Christmas 1953 Uncle Bill, my dad, Uncle Wendell, Grandpa Harry, Cousin Colleen and my brother David |
Christmas 1953 Aunt Ethel, Grandma Fannie, my mom, Aunt Elrita, Cousin Colleen and my brother David |
That was a lifetime ago. Driving down the road, I couldn't believe how much the area had changed. A grade school stood in Mr. Green's front pasture. And as I approached my Grandparent's old farm I couldn't believe the enormous and out of place home that had been built along the ridge of their farm. I could just as easily been looking at an Egyptian Pyramid, as foreign as that home looked.
Bessie in the back pasture. |
But the old farmhouse was still there, along with the tire swing and the lovely dahlia fields. It was strange how these deeply personal things brought back a flood of memories and yet sitting right next door in what use to be Bessie's pasture, the pasture my brothers and I ran through trying not to get shocked from the electric fence, was this monstrosity of a home. It was difficult to reconcile.
Last weekend I drove down to my hometown of Lake Oswego to reconnect with a dear friend. We hadn't seen each other since graduation night almost 33 years ago. After a few awkward moments, the connection we shared in high school came flooding back.
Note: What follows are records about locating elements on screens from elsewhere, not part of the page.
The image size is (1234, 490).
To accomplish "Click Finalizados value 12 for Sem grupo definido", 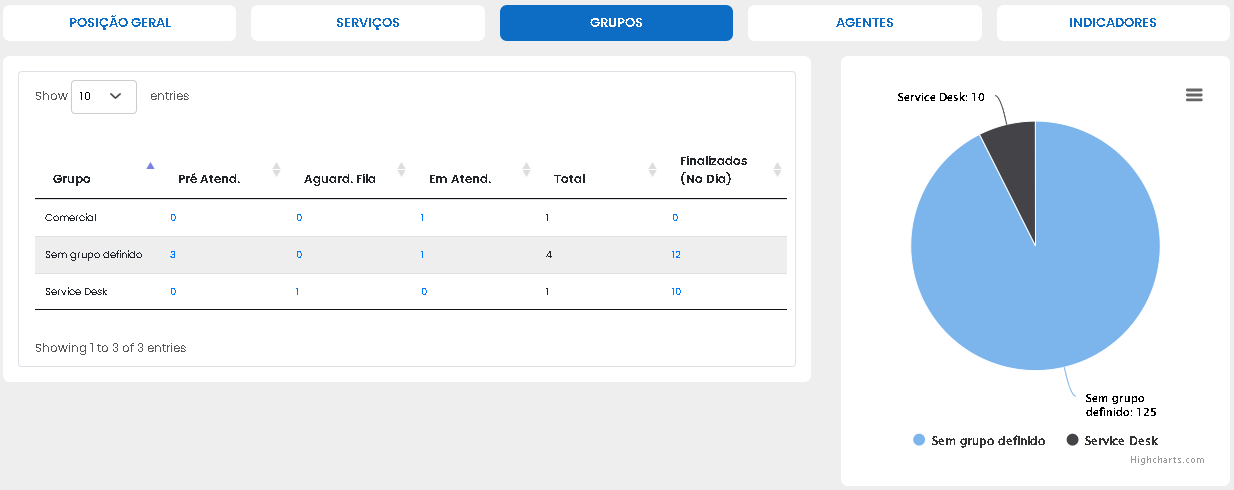I will pyautogui.click(x=676, y=255).
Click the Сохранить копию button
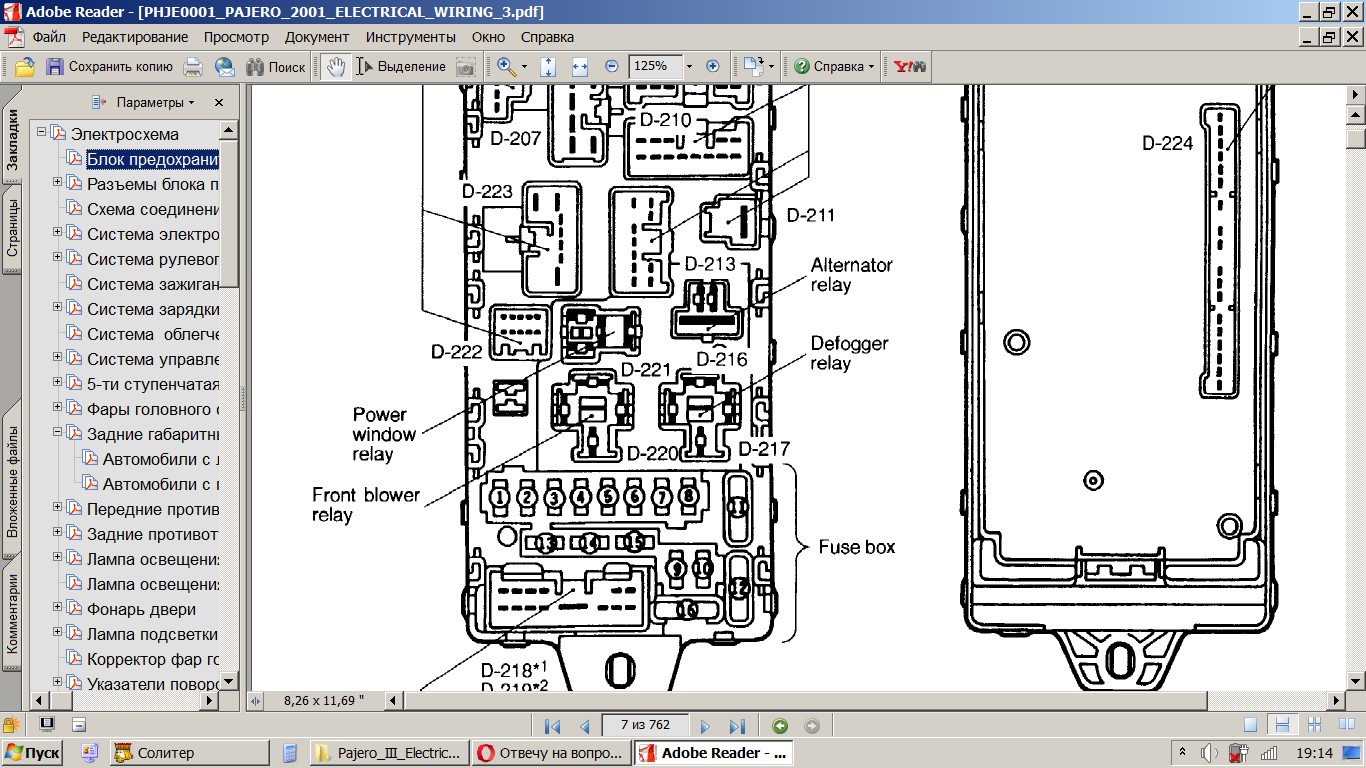Viewport: 1366px width, 768px height. (110, 67)
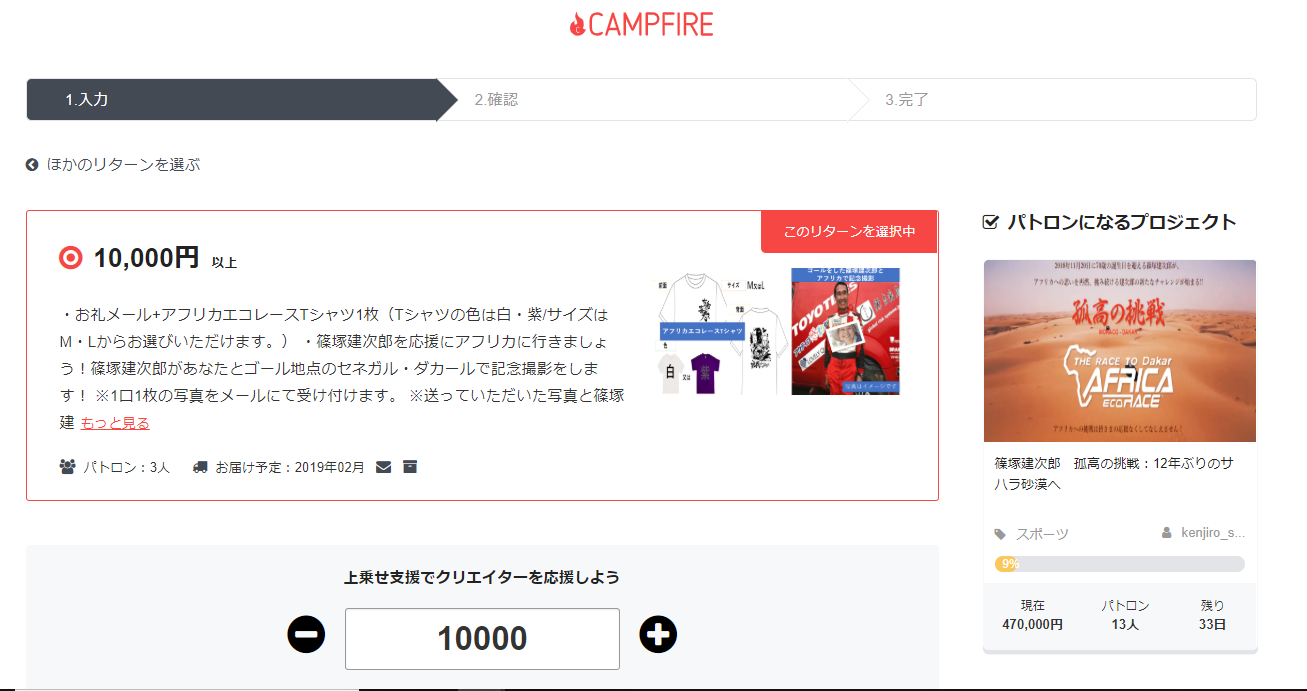Click the plus button to increase amount
The image size is (1307, 691).
[658, 634]
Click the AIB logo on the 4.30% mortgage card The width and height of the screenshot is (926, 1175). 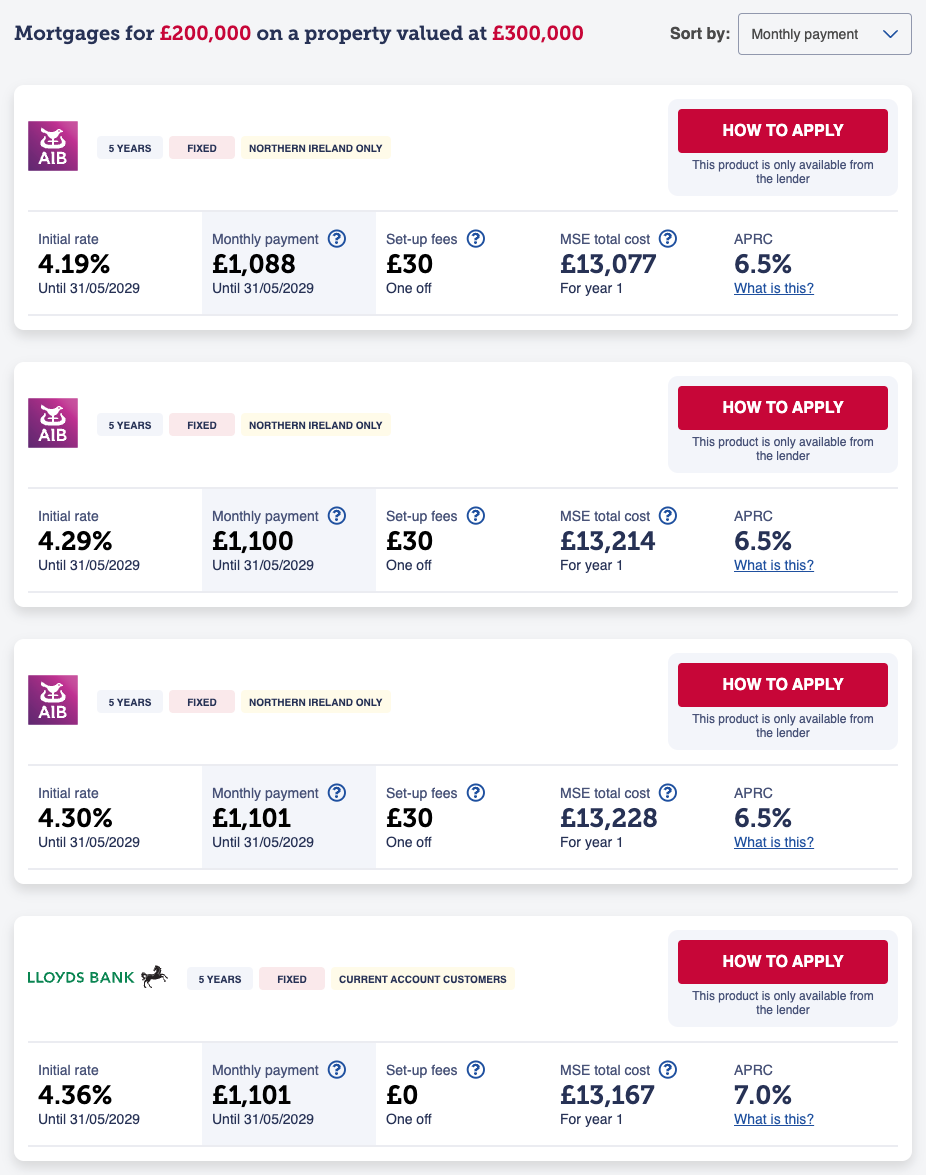click(x=53, y=701)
Hours passed over a barely consumed salad. Hours spent discussing the past 32 years and reliving our school days.
Tracy and myself - High School Graduation Class of '78 |
We decided to tour our home town together and relive some pretty funny and pretty nutty times. We visited our old schools, old friend's homes, said 'hi' to her mom, and saw my old house, the home I spent 22 years in. Normally a pretty fast driver, I found myself driving at a snails pace just to get a better view of things.
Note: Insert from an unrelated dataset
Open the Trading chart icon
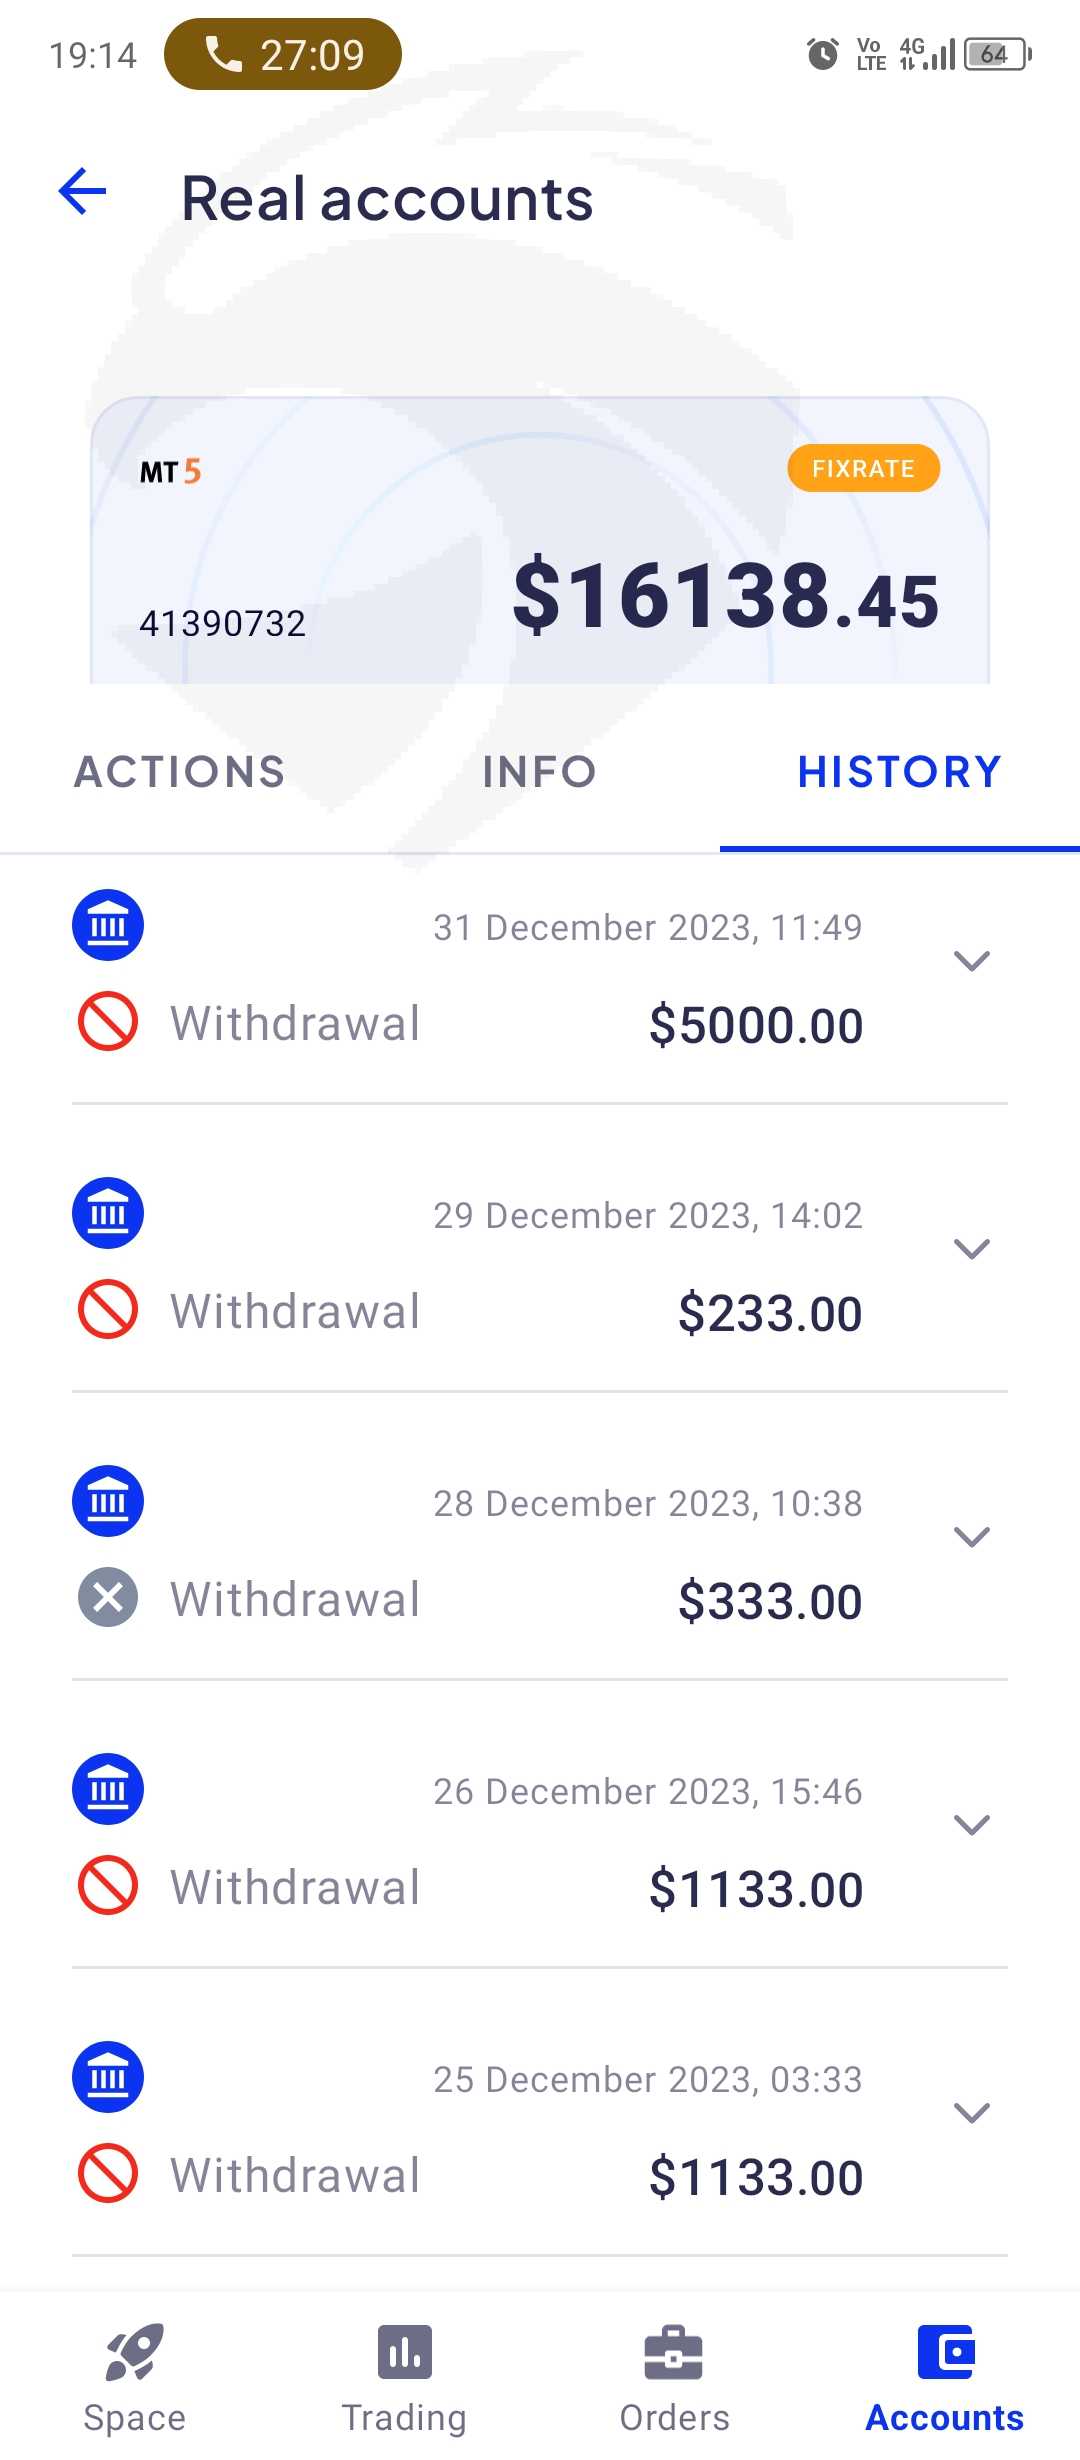1080x2460 pixels. coord(405,2352)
I am glad I had Tracy next to me. It would have been a pretty emotional tour otherwise. Things had changed too much over the years. The high school had been redesigned, the sweet cottages that flanked both sides of the lake had been torn down and replaced with Villas plucked from the Tuscan countryside, the old Sears catalogue store was now a Crate & Barrel, the Girl Scout Camp was now an office park, and there was actually a McDonalds in downtown Lake Grove.
A few things hadn't changed. The Giant was still tauting the best hamburger (I enjoyed them in 1965) and my junior high was virtually unchanged. The roads were in the same place but somehow the view had changed.
Beyond the basic 'coming to grips that the dentist office you went to as a child is now an antiques store', or 'the home you once shared with your family doesn't recognize you and you it', is this - places change just like people change. With every new owner comes a new design, a new layout, a new plan. Because in the end that's what we do. We make things personal to us. We make it our own.
As I sat there looking at my old home, agreeing in my head with the changes they had made, I realized that those memories from my childhood were not housed within those four walls, just as memories of Grandpa Harry and Grandma Fannie aren't housed in the old farmhouse. They are inside of me. Ready to revisit whenever I have the time.
My mom, myself and my brothers Steve and Mark outside our Inglemoor home in 1962- our home before moving to Lake Oswego in 1964 |
So as I sit down this evening with a glass of wine, I plan to open the door to my childhood and relive the funny, sometimes heart wrenching, but always personal memories and give thanks to friends like Tracy and my mom for holding my hand through life.